Copy out the items from the line containing "The height and width of the screenshot is (819, 1456)." through the end of the items, leaving out the pictures.

== LISTED ENTRIES ==
:::::
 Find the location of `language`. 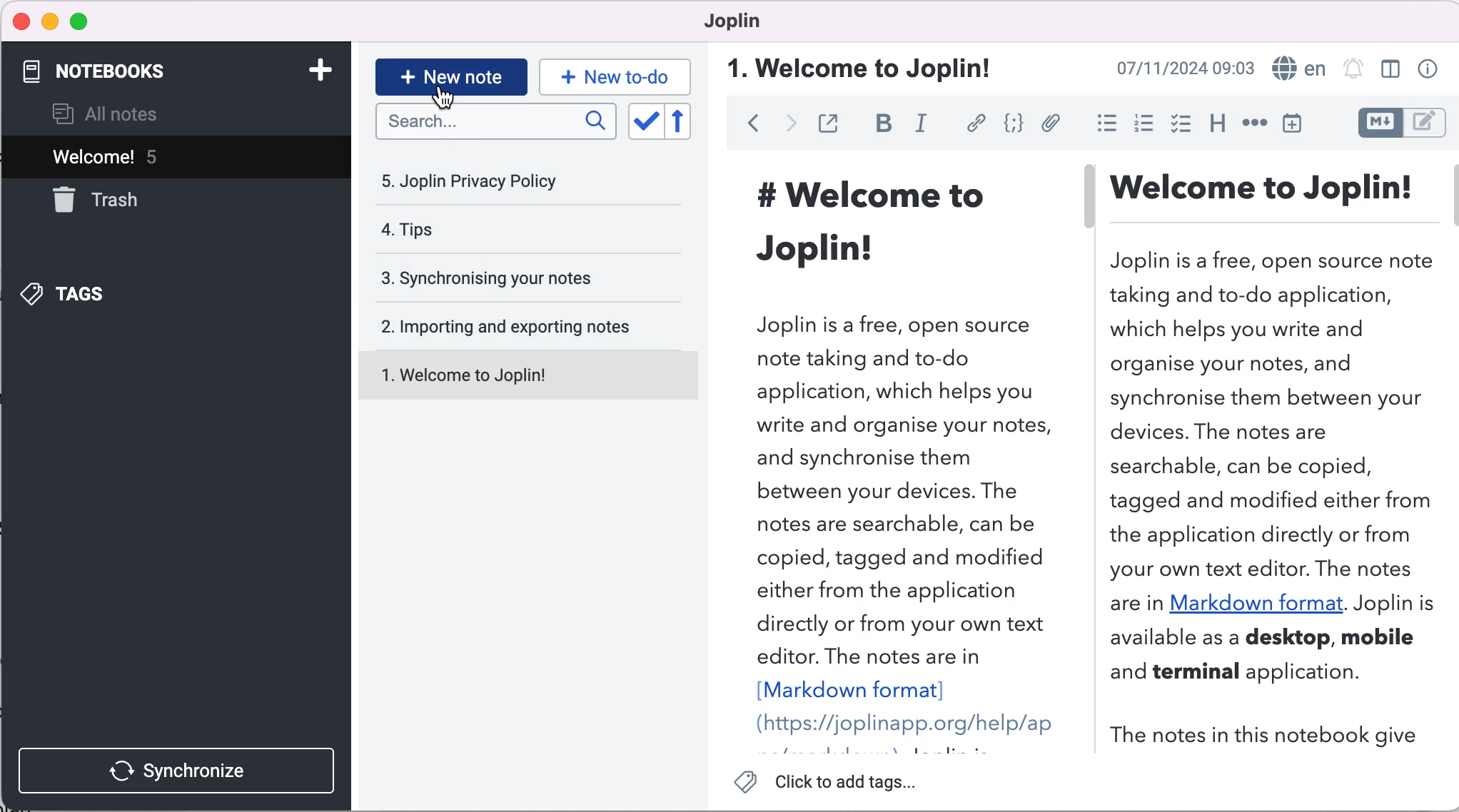

language is located at coordinates (1299, 70).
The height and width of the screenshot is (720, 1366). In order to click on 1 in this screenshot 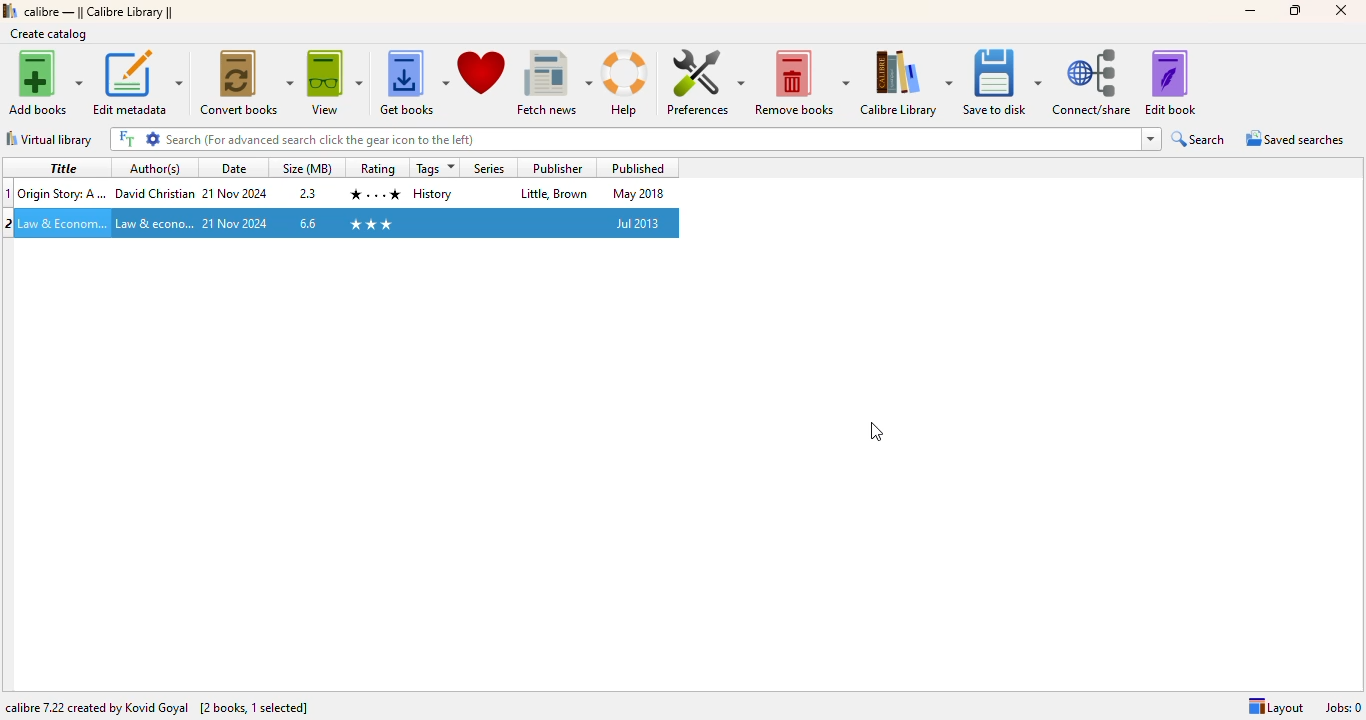, I will do `click(9, 192)`.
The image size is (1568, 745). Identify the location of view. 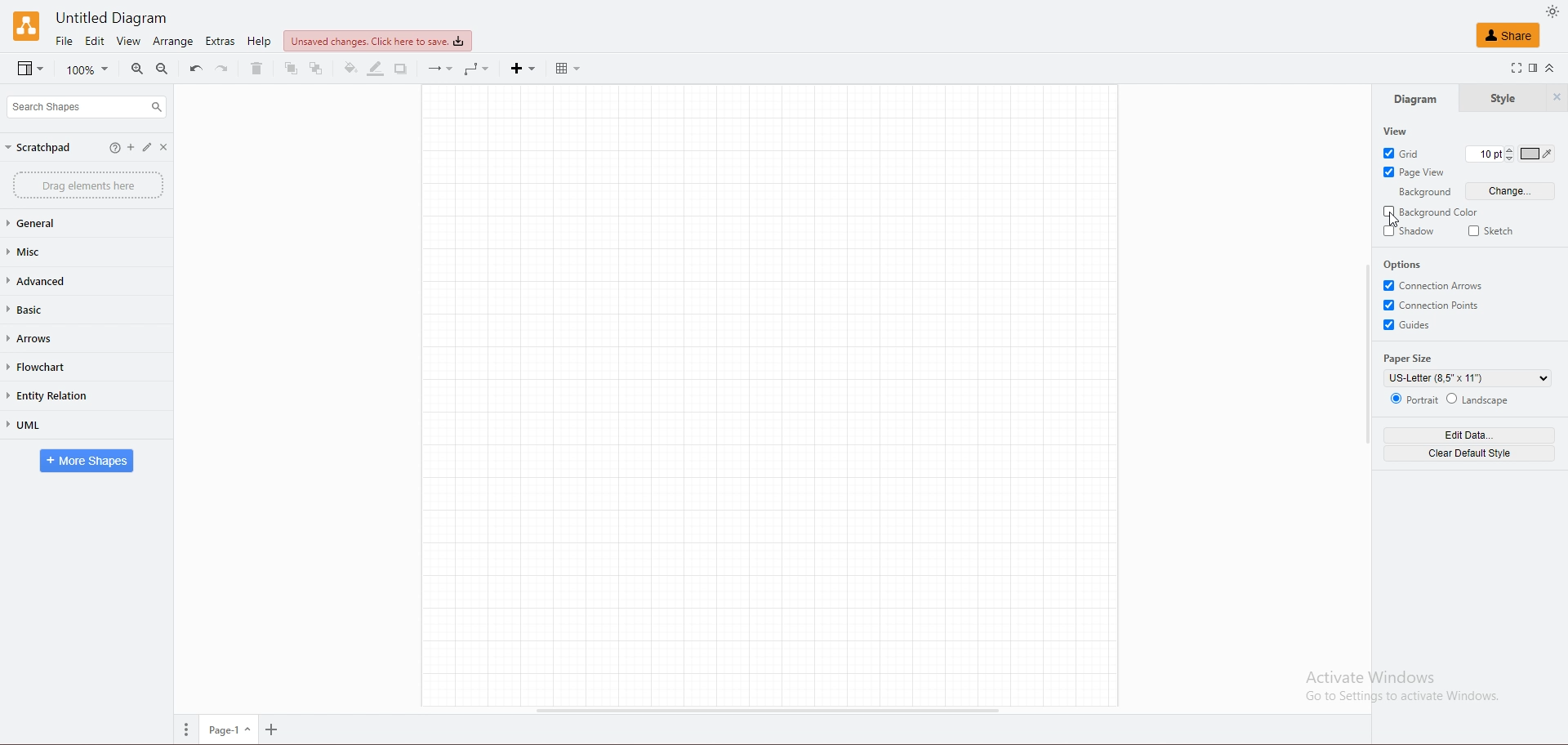
(1397, 131).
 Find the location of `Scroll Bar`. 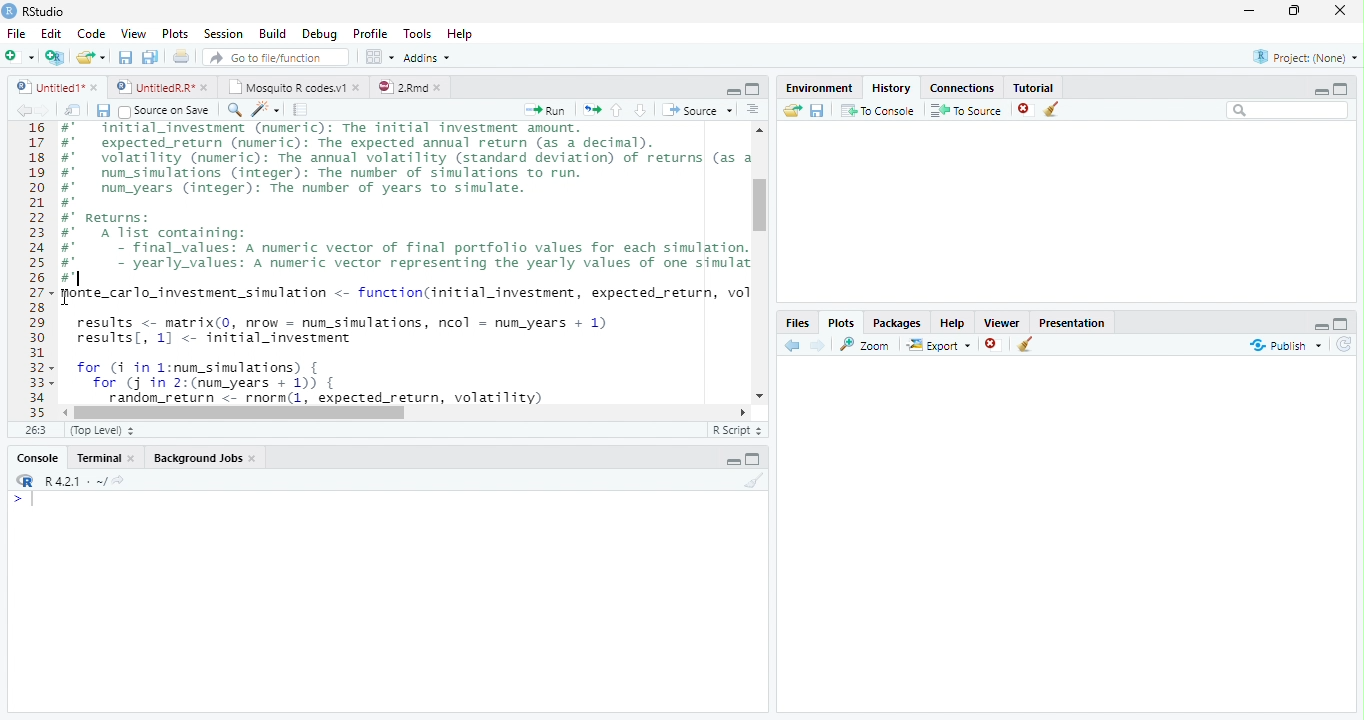

Scroll Bar is located at coordinates (762, 205).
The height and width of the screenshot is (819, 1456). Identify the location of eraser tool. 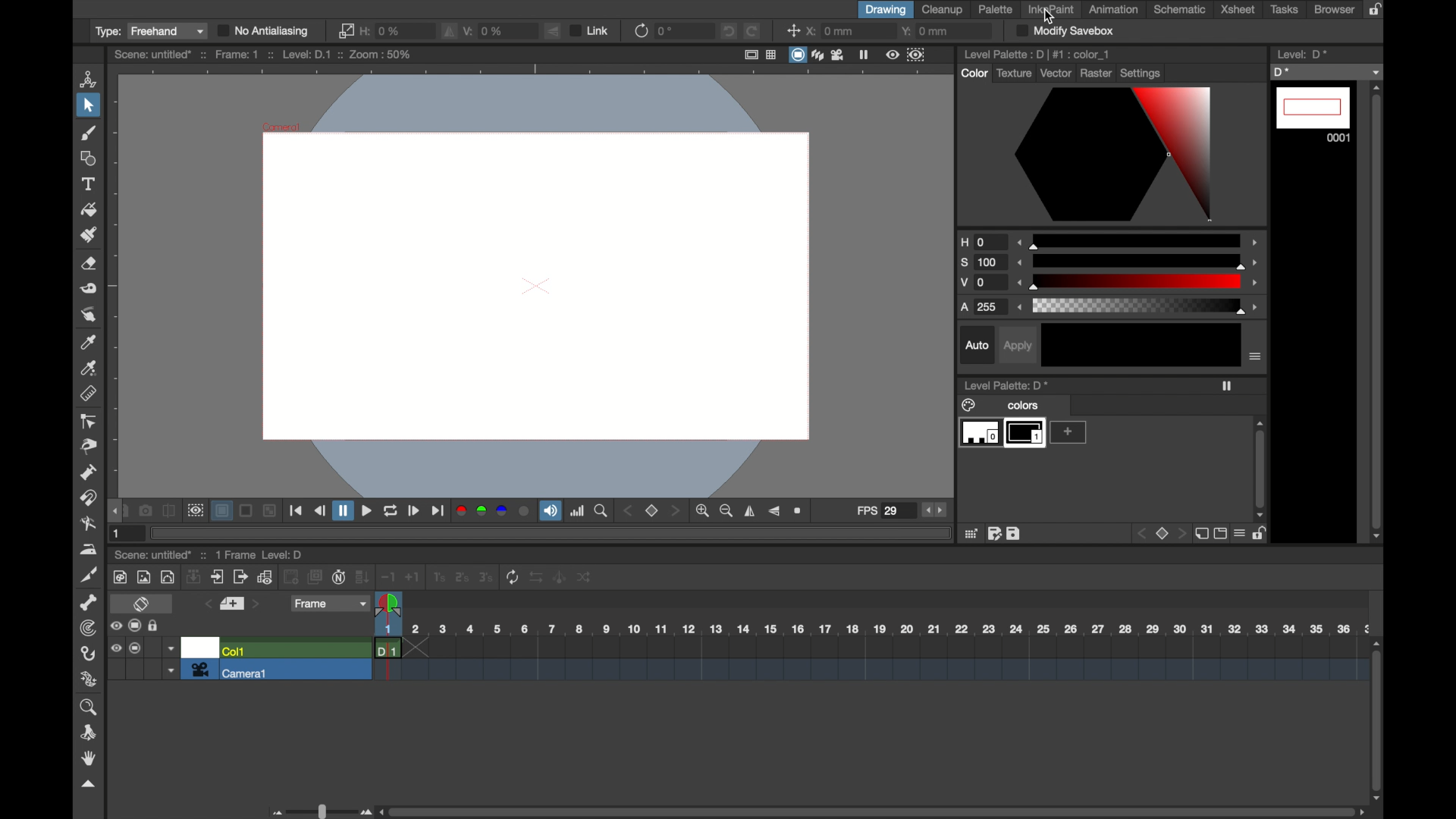
(88, 264).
:::::
== ANSWER TO THE PROBLEM ==
The height and width of the screenshot is (819, 1456). Identify the location of eraser tool. 
(88, 264).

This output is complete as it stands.